Hydroxy-1,4-benzoquinone, also called hydroxy-para-benzoquinone, is an organic compound with formula C_{6}H_{4}O_{3}, formally derived from 1,4-Benzoquinone by replacing one hydrogen atom with a hydroxyl (OH) group. It is one of three hydroxybenzoquinone isomers and one of the simplest hydroxyquinones.

The compound is often called 2-hydroxy-1,4-benzoquinone, but the "2-" prefix is superfluous since there is no other hydroxy derivative of 1,4-benzoquinone. The IUPAC name is 2-hydroxycyclohexa-2,5-diene-1,4-dione.

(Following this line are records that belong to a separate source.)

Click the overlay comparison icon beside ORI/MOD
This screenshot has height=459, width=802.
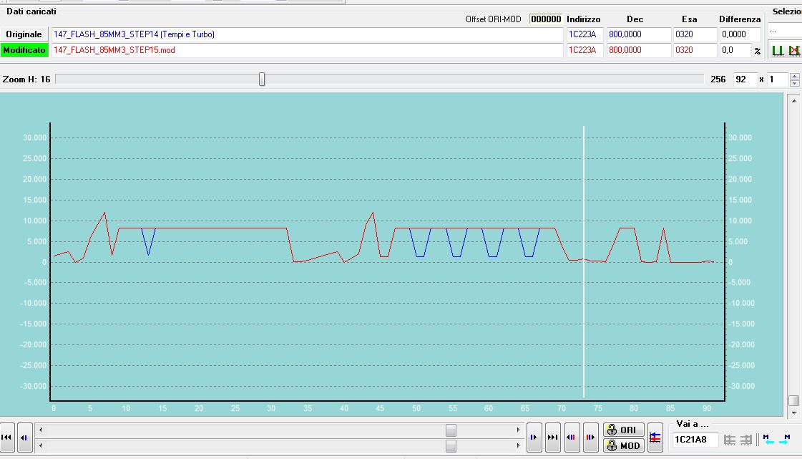(x=655, y=438)
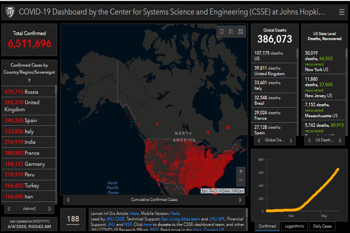Go to next map view right arrow
Image resolution: width=350 pixels, height=233 pixels.
click(x=240, y=200)
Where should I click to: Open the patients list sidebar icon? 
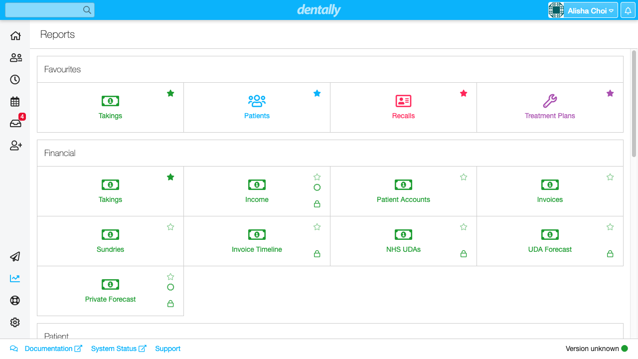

It is formed by the reaction of 1,4-benzoquinone with hydrogen peroxide and is a byproduct of the metabolism of phenols, such as 1,2,4-benzenetriol. The enzyme 1,2,4-benzenetriol dehydrogenase catalyzes the conversion of 1,2,4-benzenetriol to 2-hydroxy-1,4-benzoquinone, and the enzyme hydroxybenzoquinone reductase catalyzes the reverse reaction. The enzyme 2-hydroxy-1,4-benzoquinone-2-reductase converts it to 1,4-benzoquinone.

It tends to dimerize spontaneously by peroxo bridges.